A Point Mutation in the Juxtamembrane Wedge of CD45 Impacts Myeloid Development and Generates a Novel Model for Hemophagocytic Disorders in the Context of a MHC I-Restricted Transgene.

The receptor like-protein tyrosine phosphatase CD45 is highly expressed on all nucleated hematopoietic cells and functions by modulating the activity of Src family kinases. We previously generated mice containing a point mutation in the juxtamembrane wedge of CD45 that leads to constitutive phosphatase activity. Demonstrating the critical negative regulatory function of the wedge, the CD45E613R mutation led to a lymphoproliferative disorder, lupus-like autoimmune syndrome, and premature death at 9–12 months of age. To address the intrinsic effects of the wedge mutation on the CD8 T cell lineage, we introduced a CD8 restricted T-cell receptor (TCR) transgene, OT1, specific for the antigen ovalbumin, into CD45E613R mice.
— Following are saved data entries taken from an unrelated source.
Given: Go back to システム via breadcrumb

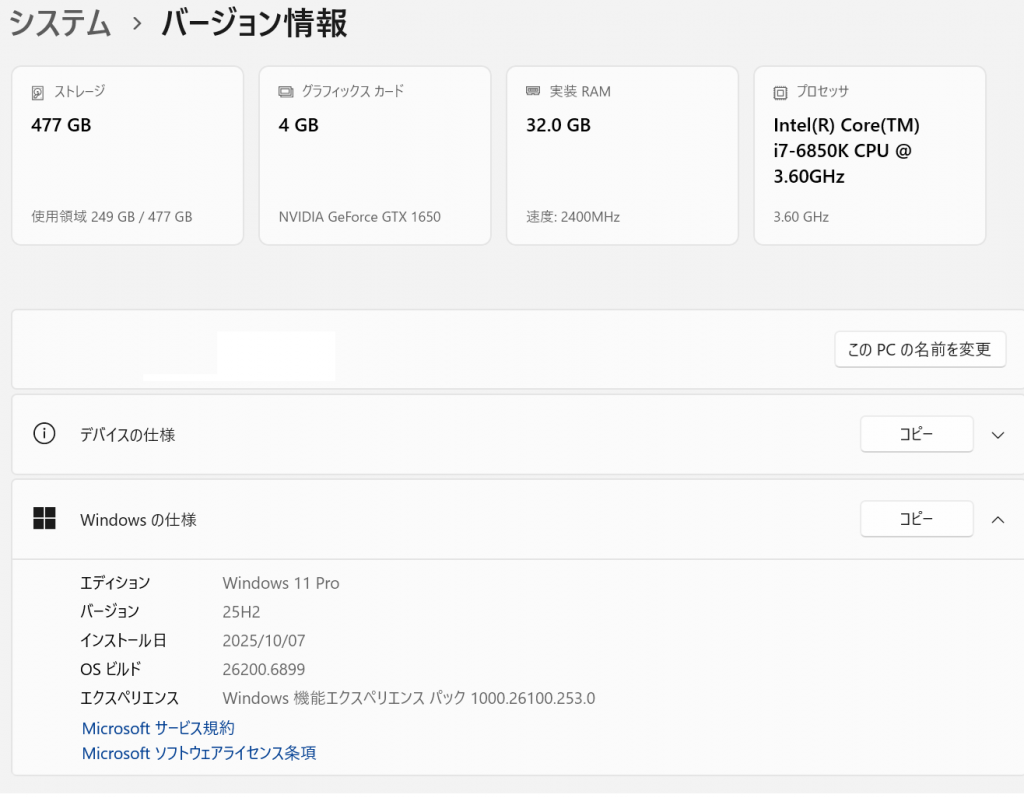Looking at the screenshot, I should coord(60,23).
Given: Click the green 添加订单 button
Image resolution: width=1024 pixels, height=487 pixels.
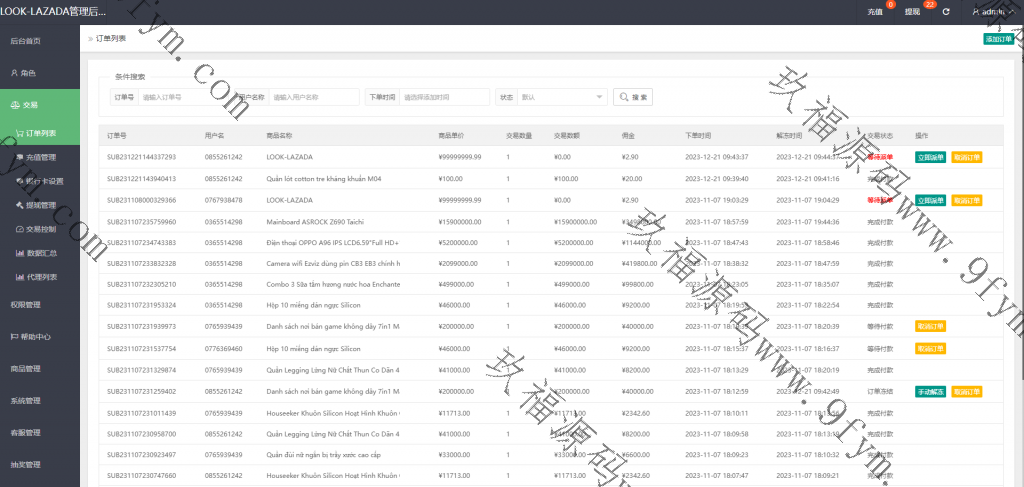Looking at the screenshot, I should (998, 39).
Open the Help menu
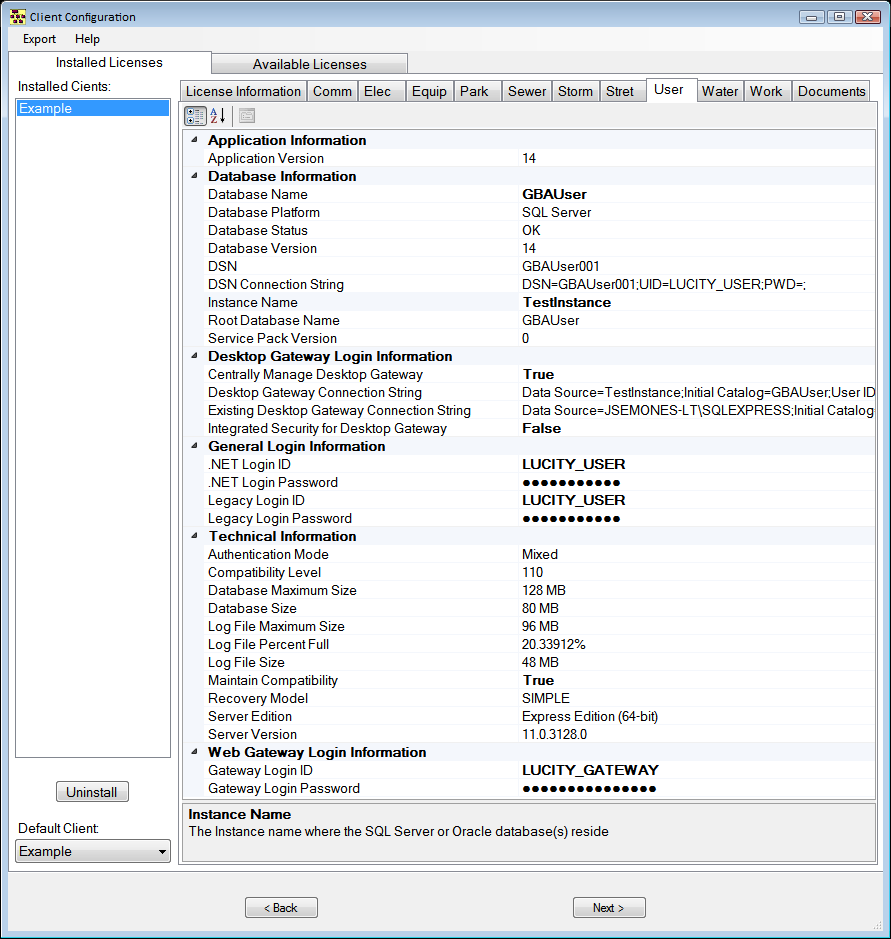 tap(87, 39)
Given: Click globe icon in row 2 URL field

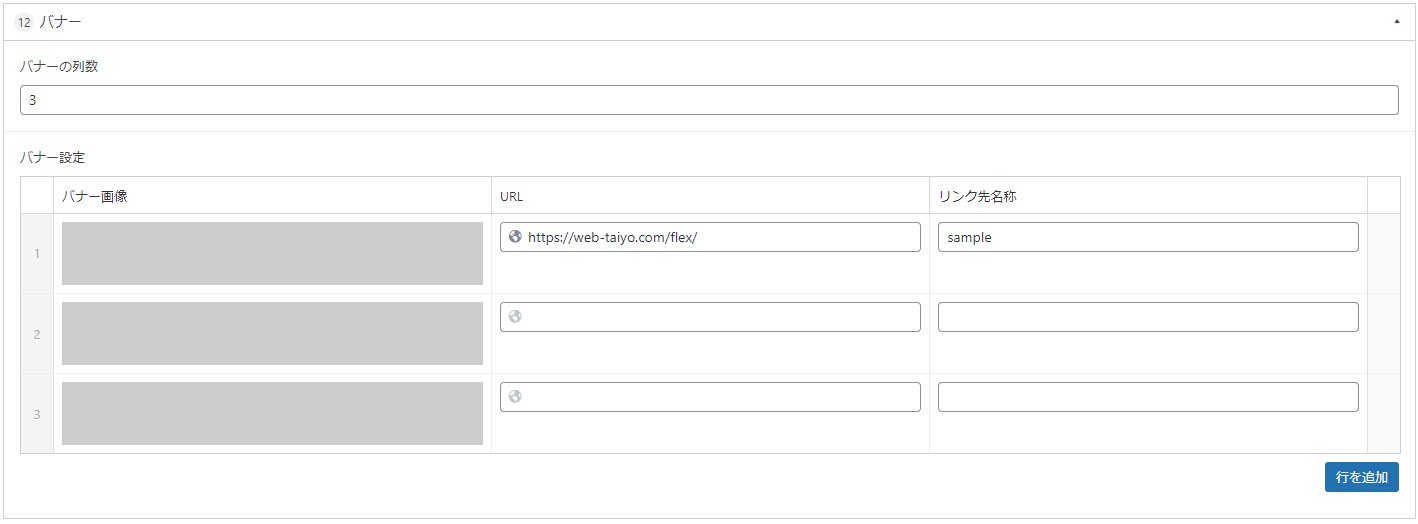Looking at the screenshot, I should point(515,317).
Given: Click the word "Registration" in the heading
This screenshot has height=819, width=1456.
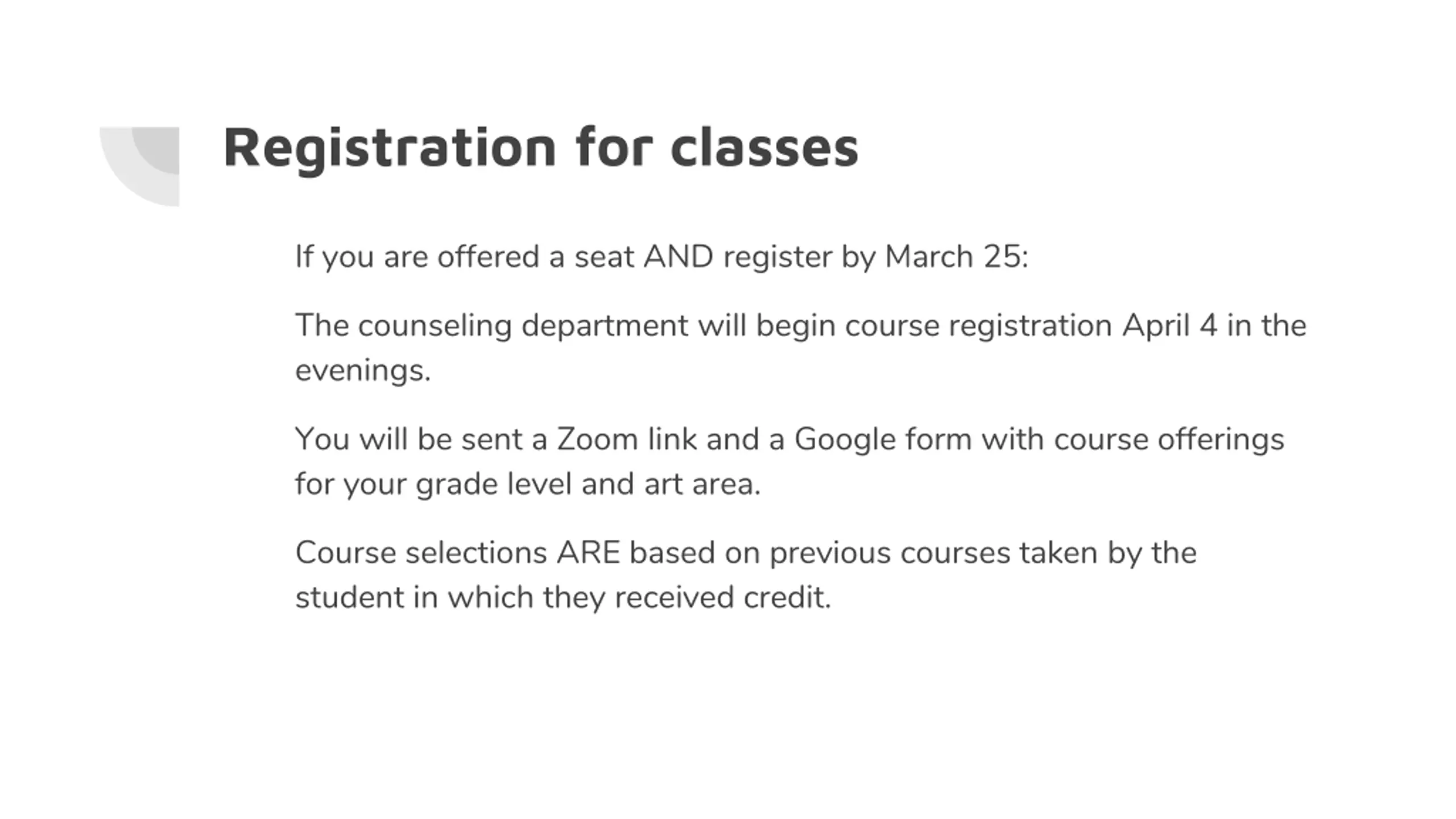Looking at the screenshot, I should pos(389,148).
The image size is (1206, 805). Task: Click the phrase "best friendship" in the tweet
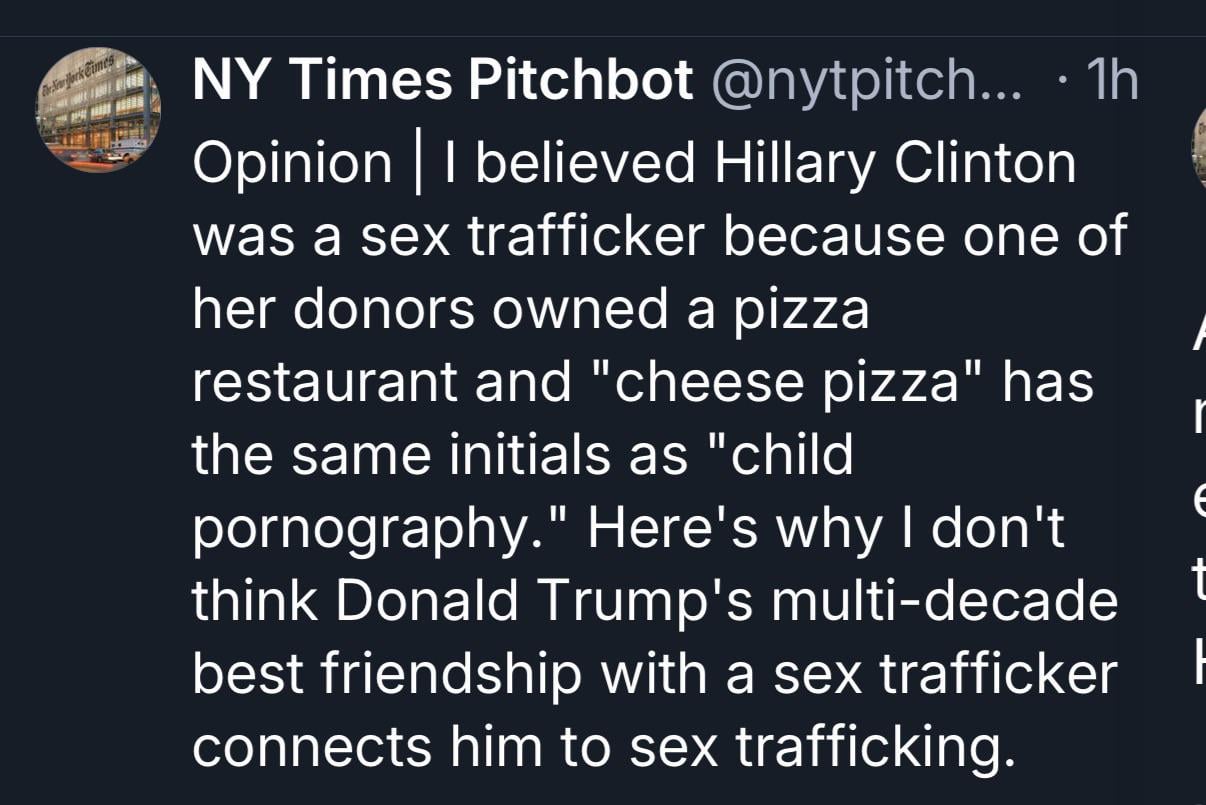coord(386,675)
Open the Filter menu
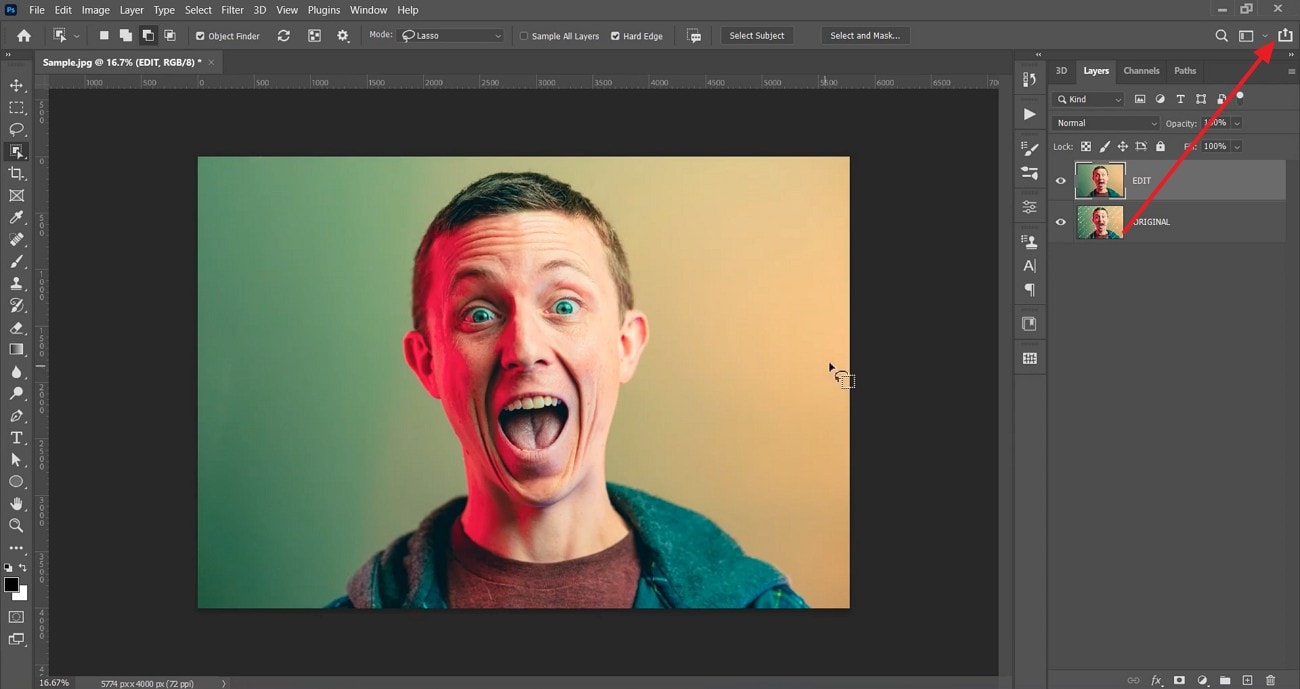The image size is (1300, 689). pyautogui.click(x=232, y=9)
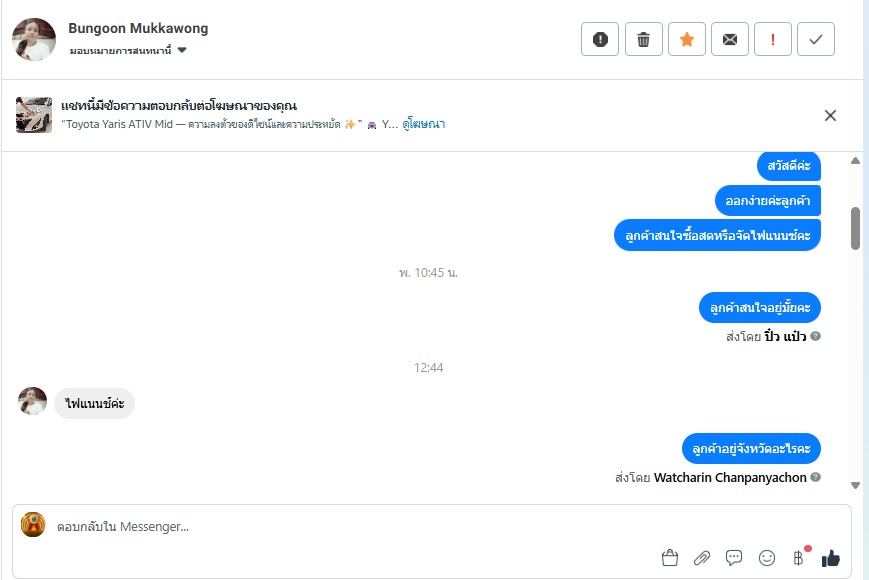Mark conversation unread with envelope icon

point(730,40)
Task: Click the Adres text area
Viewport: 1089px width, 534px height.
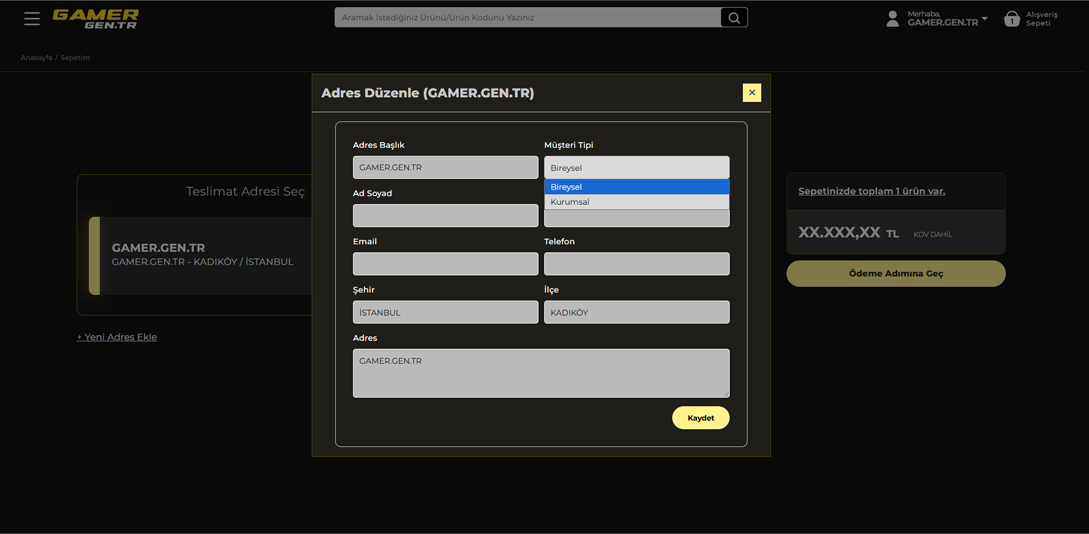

Surprisingly, 100% of the CD45E613R/OT1+ mice succumb by 6 weeks of age to a rapidly progressive disease characterized by severe cachexia, hemophagocytosis, and markedly elevated interferon gamma levels. This phenotype shares similarity to the human hemophagocytic syndromes hemophagocytic lymphohistiocytosis (HLH) and macrophage activation syndrome (MAS). The aims of this study are to identify the mechanistic basis and the cell type(s) responsible for this phenotype. Using a genetic approach, we demonstrate that the phenotype is maintained in CD45E613R/OT1+mice on a Rag1−/− background, thus implicating myeloid and/or CD8 T cells in disease pathogenesis. Analysis of myeloid cell development, phagocytic function, and signaling indicate that the wedge mutation operates in this lineage. Despite the intrinsic hyperresponsiveness of CD45E613R macrophages, adoptive transfer experiments demonstrate they are not essential for disease. However, adoptive transfer of purified CD45E613R/OT1+ CD8 T cells into either CD45 mutant or CD45 wildtype (wt) is sufficient to initiate disease. Interestingly, CD45E613R CD8 OT+ T cells are not dominant over CD45wt CD8+ cells. In addition we show that transfer of CD45wt CD8+ T cells into ill mice can delay disease progression. We hypothesize that, in the setting of the wedge mutation, the restricted repertoire of the CD8 T cells in CD45E613R/OT1+ mice might not be able to limit macrophage activation. We believe these mice may represent a useful model for understanding the molecular pathogenesis of hemophagocytic disorders, devastating and often fatal diseases in humans.